Collected data entries:
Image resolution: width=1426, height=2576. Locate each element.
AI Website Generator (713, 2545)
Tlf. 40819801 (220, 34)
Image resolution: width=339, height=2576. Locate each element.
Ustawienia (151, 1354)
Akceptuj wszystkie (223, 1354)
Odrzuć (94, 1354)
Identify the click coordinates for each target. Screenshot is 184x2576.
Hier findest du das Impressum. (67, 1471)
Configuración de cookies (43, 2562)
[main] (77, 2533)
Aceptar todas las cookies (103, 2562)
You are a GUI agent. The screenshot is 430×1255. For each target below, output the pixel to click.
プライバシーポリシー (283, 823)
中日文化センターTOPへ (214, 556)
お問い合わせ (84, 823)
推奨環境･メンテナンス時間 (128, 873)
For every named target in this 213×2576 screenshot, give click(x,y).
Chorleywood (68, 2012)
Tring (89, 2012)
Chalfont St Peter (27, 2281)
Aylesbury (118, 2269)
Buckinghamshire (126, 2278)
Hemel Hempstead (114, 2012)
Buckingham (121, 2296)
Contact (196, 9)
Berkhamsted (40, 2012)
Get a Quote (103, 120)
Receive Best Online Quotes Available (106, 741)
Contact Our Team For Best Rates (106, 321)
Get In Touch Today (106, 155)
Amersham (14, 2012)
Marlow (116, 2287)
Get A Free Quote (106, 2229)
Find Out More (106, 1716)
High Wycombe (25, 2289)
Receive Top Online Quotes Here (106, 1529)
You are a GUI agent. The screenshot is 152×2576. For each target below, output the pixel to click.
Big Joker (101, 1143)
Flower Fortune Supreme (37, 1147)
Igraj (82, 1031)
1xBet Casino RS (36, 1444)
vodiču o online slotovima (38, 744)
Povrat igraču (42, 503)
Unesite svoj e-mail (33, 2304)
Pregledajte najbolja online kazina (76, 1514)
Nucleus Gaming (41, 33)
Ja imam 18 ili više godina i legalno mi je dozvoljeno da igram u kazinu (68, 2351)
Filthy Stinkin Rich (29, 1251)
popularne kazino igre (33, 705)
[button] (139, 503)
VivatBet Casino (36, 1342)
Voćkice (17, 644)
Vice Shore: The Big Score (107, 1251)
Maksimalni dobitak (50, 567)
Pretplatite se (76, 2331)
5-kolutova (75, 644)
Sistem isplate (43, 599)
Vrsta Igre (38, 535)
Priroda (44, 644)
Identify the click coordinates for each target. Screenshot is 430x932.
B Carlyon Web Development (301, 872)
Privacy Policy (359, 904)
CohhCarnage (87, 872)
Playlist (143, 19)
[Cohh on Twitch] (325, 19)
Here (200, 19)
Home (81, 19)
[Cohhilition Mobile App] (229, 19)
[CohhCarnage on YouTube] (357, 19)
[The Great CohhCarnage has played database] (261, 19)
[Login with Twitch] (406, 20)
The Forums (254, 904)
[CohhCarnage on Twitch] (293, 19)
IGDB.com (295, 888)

▸ GOAL OF THE EXERCISE
Your answer should be each line from the entries that includes the string "Quotes".

▸ WRITTEN ANSWER
Receive Best Online Quotes Available (106, 741)
Receive Top Online Quotes Here (106, 1529)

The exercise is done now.